Standing at the bottom of Fairhill Street, looking straight ahead, you will see a gravel track stretching up the hill in front of you. Another heads off to the right through a gate, along the disused railway line. You will be returning along this track.
As you head up the hill, you leave the urban area behind and progress towards the forest. At the first junction, you can, if you are already in need of sustenance, turn left over towards the Salthouse Hotel.
We will continue straight ahead.
Alternative 1: If you turn right, past the gate, and continue towards the right, you will end up in a smaller loop, down a hill past another gate and back to the carpark along the old railway line. Total length around 2 km.
We are now about to enter the forest, just past one house on the left and through a gate. The sign is quite clear: no dogs. And always close the gate behind you.

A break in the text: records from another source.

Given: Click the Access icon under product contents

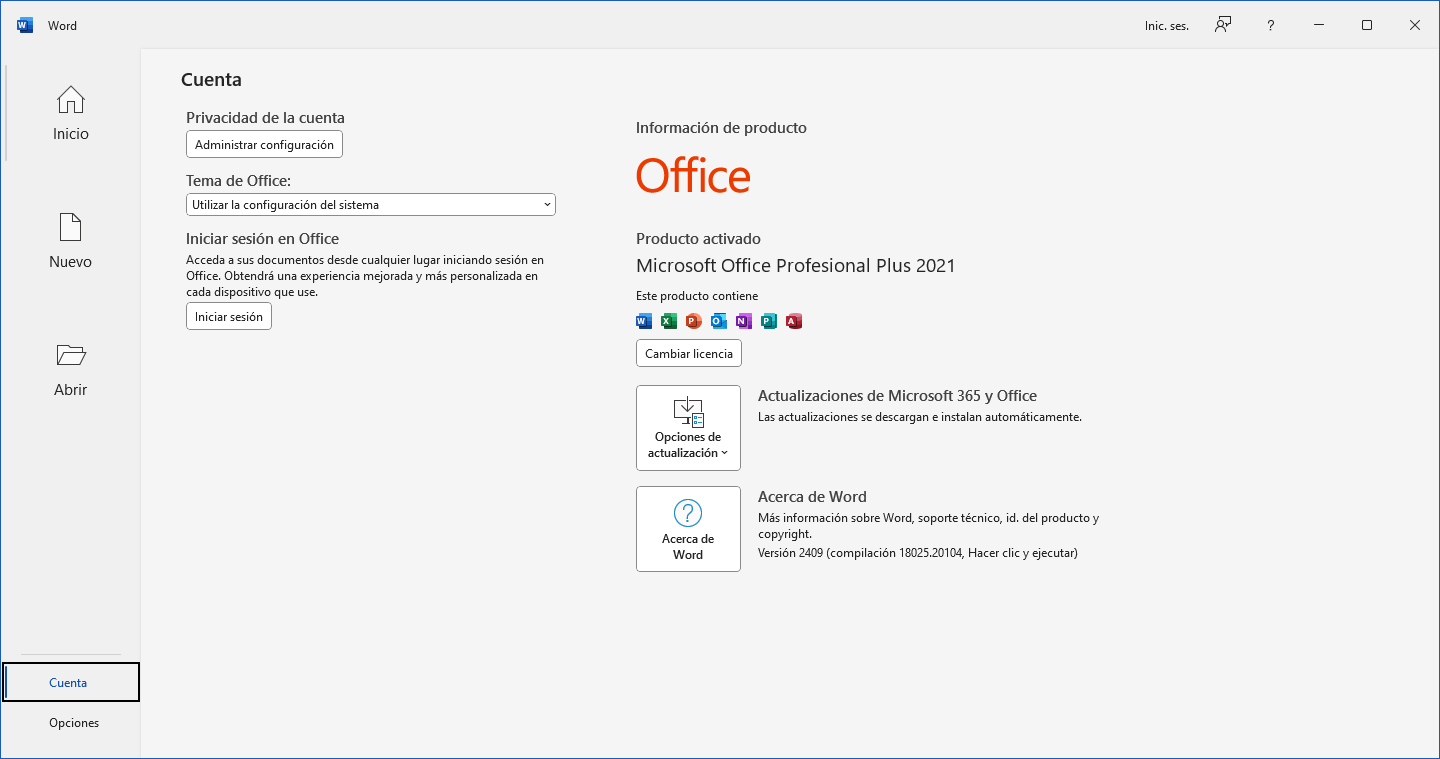Looking at the screenshot, I should (x=794, y=321).
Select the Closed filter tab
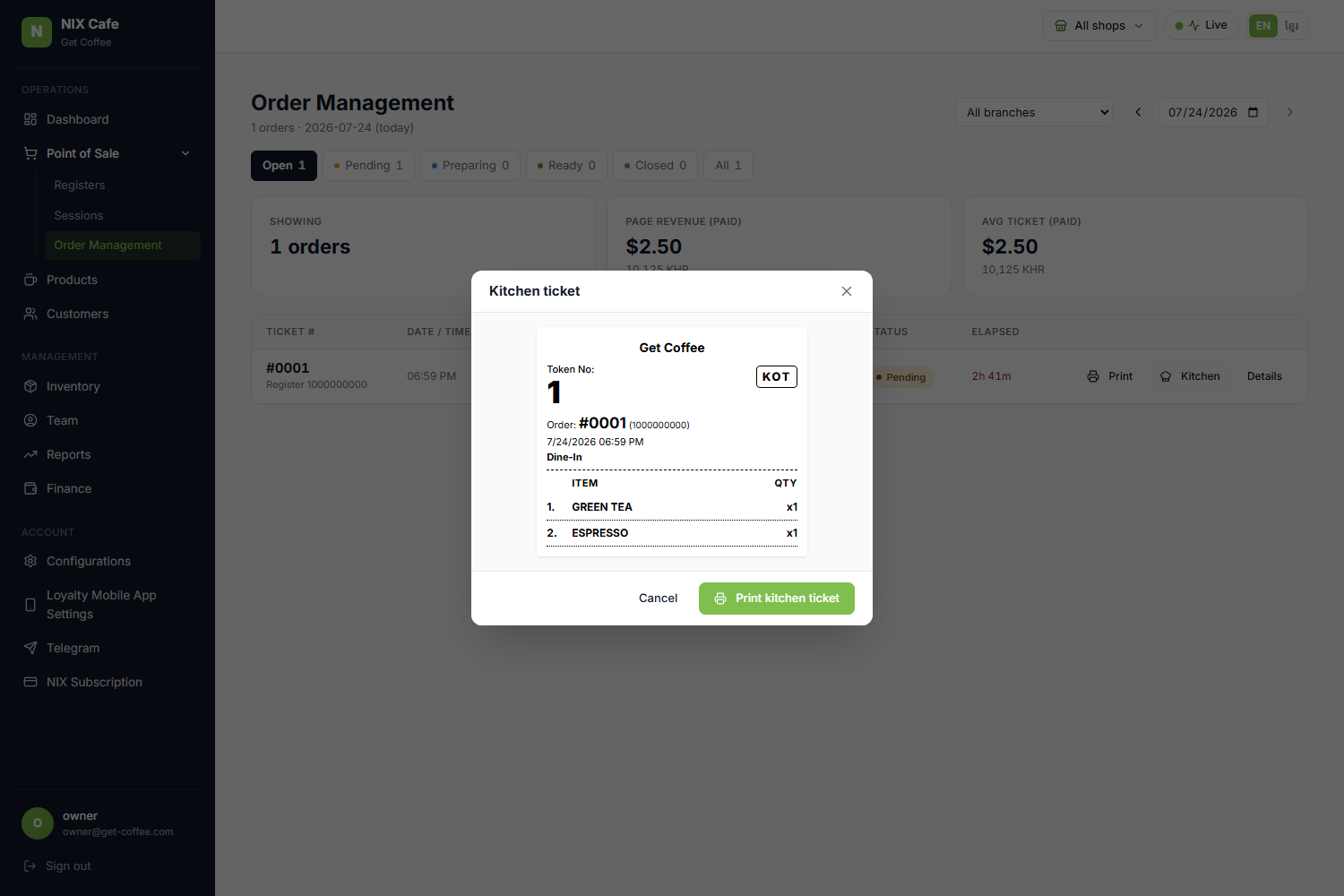The width and height of the screenshot is (1344, 896). (656, 166)
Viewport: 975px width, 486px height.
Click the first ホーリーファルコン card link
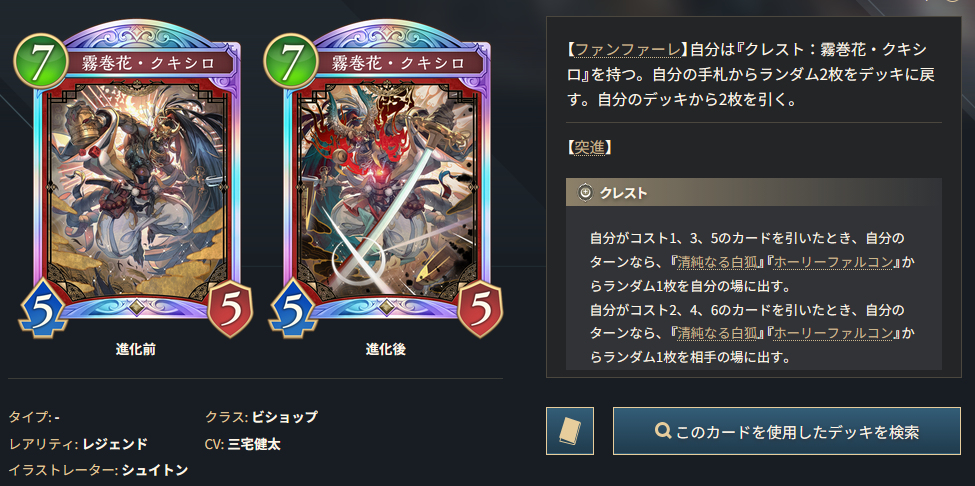tap(832, 262)
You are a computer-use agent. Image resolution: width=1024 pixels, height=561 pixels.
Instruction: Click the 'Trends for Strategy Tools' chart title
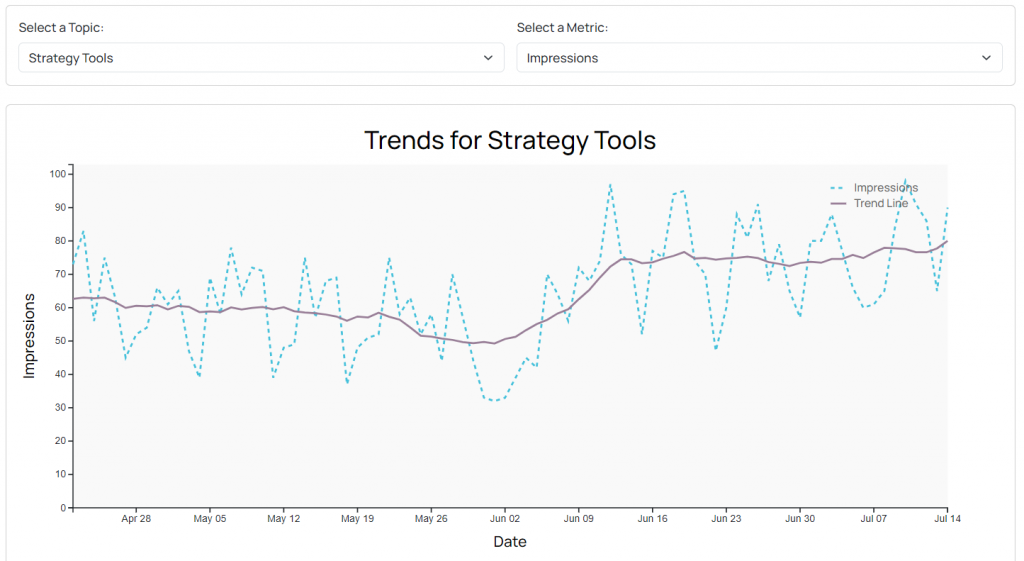[510, 140]
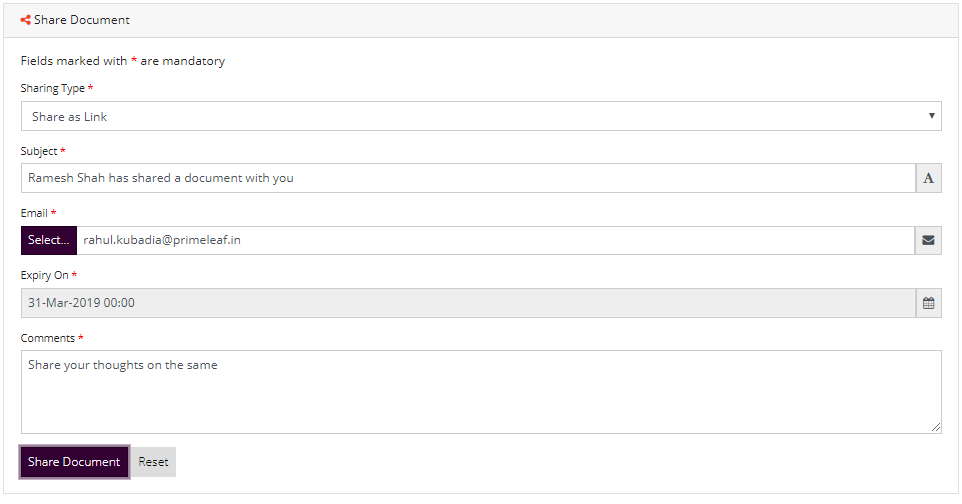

The next few hundred metres cross a wet and muddy stretch of private ground. Entry is permitted but without dogs, and gates must always be closed immediately. Towards the right into the field, turn left, past the tree and head diagonally to the right, towards a gate.
Go through the gate and into the forest. Close the gate and continue along the track, through the dense forest to a T-junction. You turn left.
Alternative 2: If you turn right here, and again right further down, you will end up back at the junction with the road to the Salthouse Hotel and down left to the carpark.
Alternative 3: If you turn right here, and continue down the track, take the left turn and continue on, you will end up on the same loop as Alternative 1 (down to the track beside the disused railway line and back to the carpark).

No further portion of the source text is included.